What prompted this post is a rather ghastly little newsletter callet SpiritDaily, which I had never seen before, which critictized the Bishops for an opinion from a movie review body that treated PoA favourably. Don't you know that it is about - *gasp* - magic? I really thought we did not have that sort of nonsense in the Church; every mention of HP I have come across in the conservative Catholic press has been positive, except for a typically wrong-headed yet interesting analysis by E.Michael Jones in CULTURE WARS magazine. Jones, who is a scholar and an educated man, treated the novels as symptomatic of modern deracination, and on the whole did not view them too badly. Certainly I have never seen this kind of illiterate, persecution-minded nonsense. What next? LORD OF THE RINGS, written by a devout Catholic, because it features wizards? Superhero comics, because they feature superhuman powers? THE SCREWTAPE LETTERS, because it claims to be from Hell?
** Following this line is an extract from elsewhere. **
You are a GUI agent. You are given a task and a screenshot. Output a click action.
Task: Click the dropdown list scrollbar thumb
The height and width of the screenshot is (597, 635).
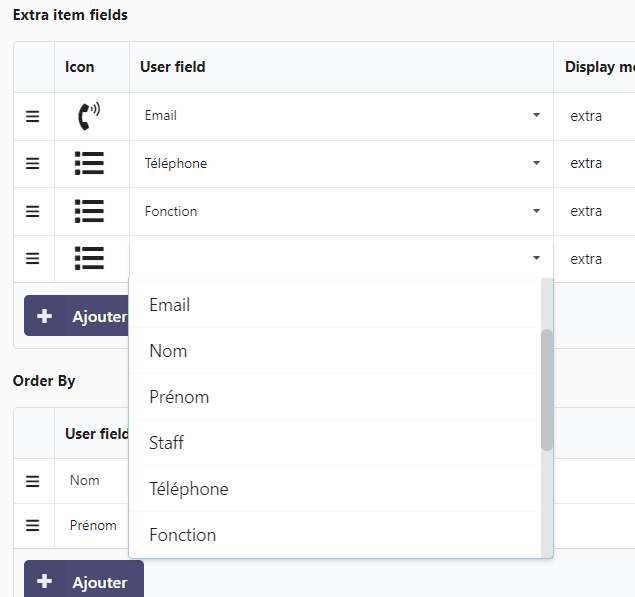pos(546,390)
We must be careful, especially as orthodox Catholic, that we do not fall into this sort of thing. Clearly, the spirit of Judge Lynch is abroad in the land.
no subject
Date: 2005-01-12 12:49 am (UTC)Er. Why's it a disaster? I don't know much at all about the differences between Christian denomination, so that's a question born entirely of ignorance. Should the US have remained Anglican? Why? What is it that's different about Anglican doctrine that makes it "better", so to speak?
People and societies are extremely dynamic; they change quite a bit, and power shifts like the one you mentioned seem quite normal to me. Personally, I couldn't see anything disastrous about the shift from Anglican to...well, everything else, and I was wondering if you could explain why it's a historical disaster.
no subject
Date: 2005-01-18 08:40 pm (UTC)no subject
Date: 2005-01-21 01:23 am (UTC)Not knowing a great deal about the history of various Christian denominations but being curious anyway, I thought you might be able to answer some questions I had after reading your post. I understand if you're too busy right now to tell some random kid whatever she'd like to know about this subject, so please free feel to defer on this, but if you do have time to respond I'd be obliged.
no subject
Date: 2005-01-21 01:24 am (UTC)no subject
Date: 2012-11-08 06:48 am (UTC)And the American Episcopal (Anglican) Church's decline began a long time before any theological liberalization; by the early decades of the 19th century, it was already very much a minority (albeit wealthy!) church compared to the Methodists and Baptists. The Methodists and Baptists appealed far better to the "common man," and did things like send "circuit riders" out into the frontier districts to preach and attend to the spiritual needs of the pioneering folk. The Episcopal church became a "silk-stocking" church, with membership as much a badge of belonging to the upper class as anything else. It was also associated in many people's minds with the British Crown, which was the kiss of death in those days in the US for many Americans.